Мать скептически покачала головой.

– Да что ж… рублей пятнадцать за него еще можно дать.

– Много ты понимаешь! Можете представить – весь этот мрамор, красное дерево и все – стоит по случаю всего двадцать пять рублей. Вот сейчас мы его попробуем! Марья! Воды.

В монументальный рукомойник налили ведро воды… Нажатая ногой педаль не вызвала из крана ни одной капли жидкости, но зато, когда мы посмотрели вниз, ноги наши были окружены целым озером воды.

– Течет! – сказал отец. – Надо позвать слесаря. Марья! Сбегай.

Слесарь повозился с полчаса над умывальником, взял за это шесть рублей и, уходя, украл из передней шапку. Умывальник поселился у нас.

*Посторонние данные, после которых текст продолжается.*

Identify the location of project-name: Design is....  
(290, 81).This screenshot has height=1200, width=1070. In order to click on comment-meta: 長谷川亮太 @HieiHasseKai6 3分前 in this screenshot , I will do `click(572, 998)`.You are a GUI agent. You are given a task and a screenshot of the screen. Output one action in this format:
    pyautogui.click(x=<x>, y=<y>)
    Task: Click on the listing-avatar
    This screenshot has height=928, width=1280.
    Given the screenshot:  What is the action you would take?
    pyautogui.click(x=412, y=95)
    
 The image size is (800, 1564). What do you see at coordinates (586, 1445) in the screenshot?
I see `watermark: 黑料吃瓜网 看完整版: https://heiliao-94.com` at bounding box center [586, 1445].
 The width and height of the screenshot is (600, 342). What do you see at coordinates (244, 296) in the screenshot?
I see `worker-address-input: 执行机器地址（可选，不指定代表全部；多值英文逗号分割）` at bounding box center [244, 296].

Когда отца не было дома, все с наслаждением умывались из маленького стенного рукомойника, но если это происходило при отце, он кричал, ругался, заставлял всех умываться из его покупки и говорил:

– Вы ничего не понимаете!

У всех было основание избегать большого умывальника. У него был ехидный отвратительный нрав и непостоянство в симпатиях. Иногда он обнаруживал собачью привязанность к сестре Лизе и давался умываться из него нормальным, обычным способом. Или дружился с Алешей, был предупредителен к нему – покорный, как ребенок, лил прозрачную струю на черные Алешины руки и не позволял себе непристойных выходок.

Со всеми же другими поступал так: стоило только нажать педаль, как из крана со свистом вылетала горизонтальная струя воды и попадала неосторожному человеку в живот или грудь; потом струя моментально опадала и, притаившись, ждала следующего нажатия педали. Человек нагибался и подставлял руки, надеясь поймать проклятую струю в том самом месте, куда она била.

Но струя не дремала.

Увидя склоненные плечи, она взлетала фонтаном вверх, обрушивалась вниз, обливала голову и затылок доверчивого человека, моментально пропадала и, нацелившись на ноги, орошала их так щедро, что человек, побежденный умывальником, с проклятием отскакивал в сторону и убегал.

Иногда же умывальник вертел струей, как змея головой, поворачивал ее, кривлялся, и тогда нужно было бегать вокруг этой монументальной дряни, чтобы поймать руками ускользающую увертливую струю. Потом уже мы придумали делать на нее форменную облаву: становились вокруг, протягивали десяток рук, и загнанная струя, как ни изворачивалась, а кому-нибудь попадала…

* * *

Однажды на лестнице раздался знакомый топот и кряхтенье… Это отец, предводительствуя армией носильщиков, вел новую покупку.

То была странная процессия.

Впереди три человека тащили громадный четырехугольник с отверстием посередине, за ними двое несли странный точеный стержень, а сзади замыкали шествие еще два человека с каким-то подобием громадного глобуса и стеклянным матовым полушарием, величиной с крышу небольшого сарайчика.

– Что это? – с тайным страхом спросила мать.

– Лампа, – весело отвечал отец.

– А я думала – тумба для афиш.

– Не правда ли, – подхватил отец, – прегромадная вещь. Я и торговался полчаса, пока мне не уступили.

Лампу установили рядом с умывальником. Она была ростом под потолок и вида самого странного, на редкость неудобного – тяжелая, некрасивая, похожая на какое-то чудовищное африканское растение.